**SUPPLIED TEXT**
%%
At my house with Caili. She probably considered calling me "White Giant."

At my house with Caili. She probably considered calling me “White Giant.”

This brings me to the second factor in poor English name selection: the naïve or ignorant preference for favorite words and names heard in English language popular culture. Chinese students often like to watch foreign television shows and films online. Many like the serials from South Korea and Thailand, the anime from Japan, and popular dramas and comedies from America (I mentioned this before, but I was told on multiple first meetings that I looked like the Michael Scofield character from Prison Break). Even though Friends was big in China, I never met any Ross or Rachel’s. So while the English language media has its influence, I don’t mean to suggest that young Chinese students made a custom out of naming themselves for their favorite fictional character. Although this does happen a fair amount and “Elizabeth” was a very popular name for girls due to the popularity of Pride and Prejudice in its film and novel forms. And one girl, a very good student actually, had chosen Wasabe as her “English” name (go figure) because it was the name of a character in one of her favorite movies.
%%
**SUPPLIED DATA**
%%
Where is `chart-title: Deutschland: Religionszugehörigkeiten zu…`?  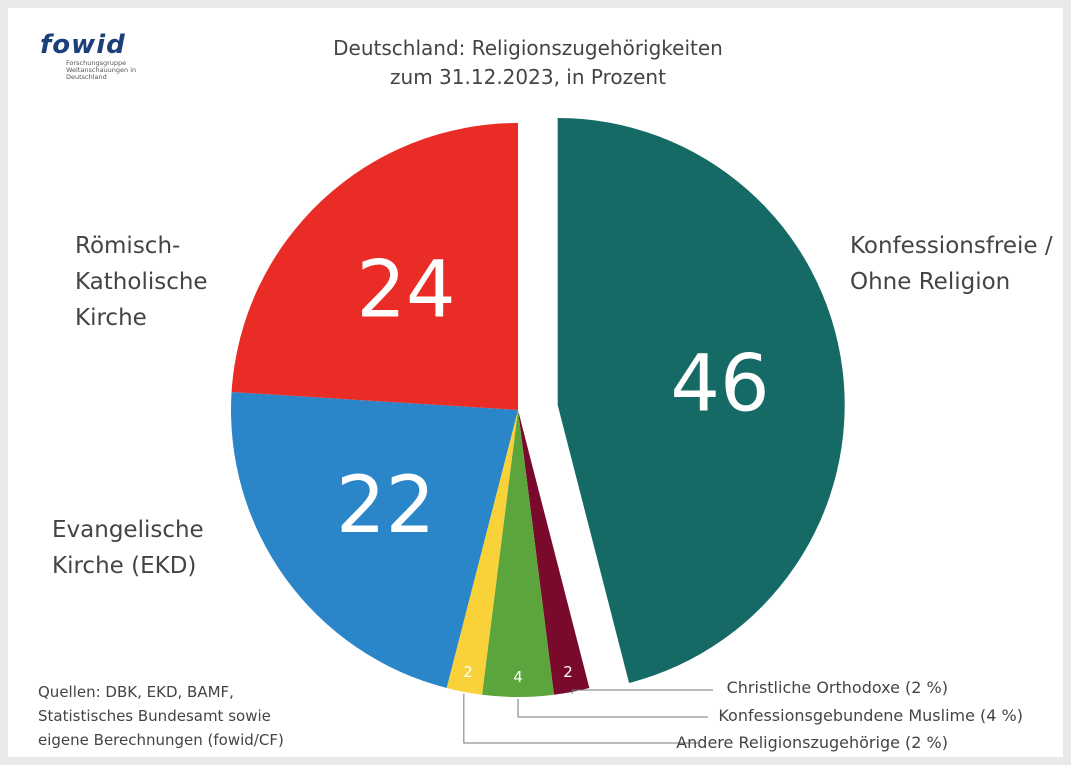
chart-title: Deutschland: Religionszugehörigkeiten zu… is located at coordinates (528, 62).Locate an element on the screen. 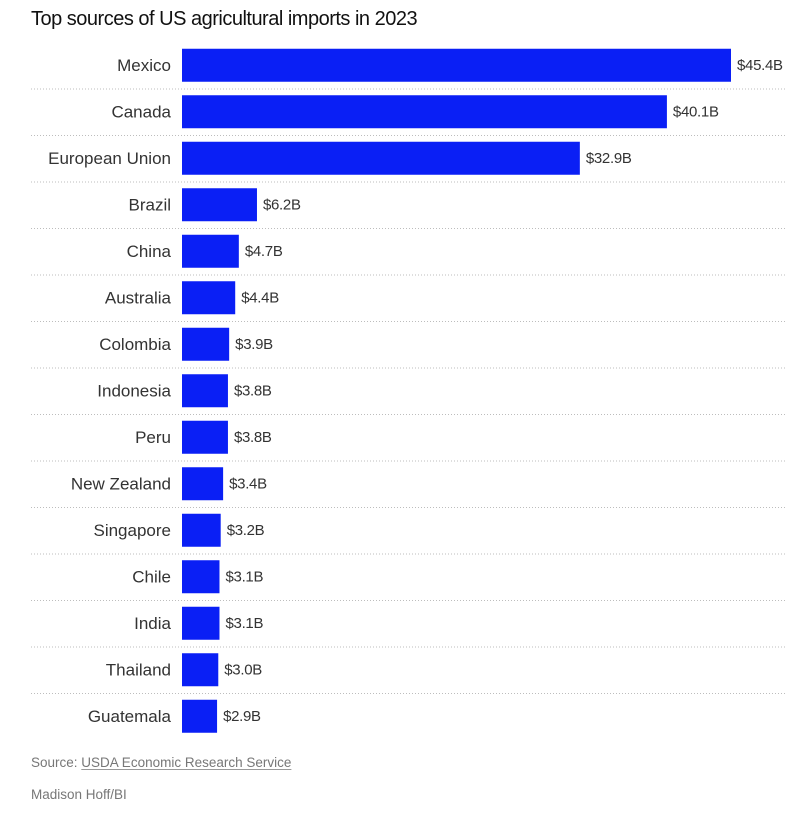 The image size is (800, 817). category-label: India is located at coordinates (152, 624).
%%
**WORK REQUEST**
Reproduce word for word the passage above about the English names that Chinese students pick for themselves.

**SOLUTION TO THE PROBLEM**
At my house with Caili. She probably considered calling me "White Giant."

At my house with Caili. She probably considered calling me “White Giant.”

This brings me to the second factor in poor English name selection: the naïve or ignorant preference for favorite words and names heard in English language popular culture. Chinese students often like to watch foreign television shows and films online. Many like the serials from South Korea and Thailand, the anime from Japan, and popular dramas and comedies from America (I mentioned this before, but I was told on multiple first meetings that I looked like the Michael Scofield character from Prison Break). Even though Friends was big in China, I never met any Ross or Rachel’s. So while the English language media has its influence, I don’t mean to suggest that young Chinese students made a custom out of naming themselves for their favorite fictional character. Although this does happen a fair amount and “Elizabeth” was a very popular name for girls due to the popularity of Pride and Prejudice in its film and novel forms. And one girl, a very good student actually, had chosen Wasabe as her “English” name (go figure) because it was the name of a character in one of her favorite movies.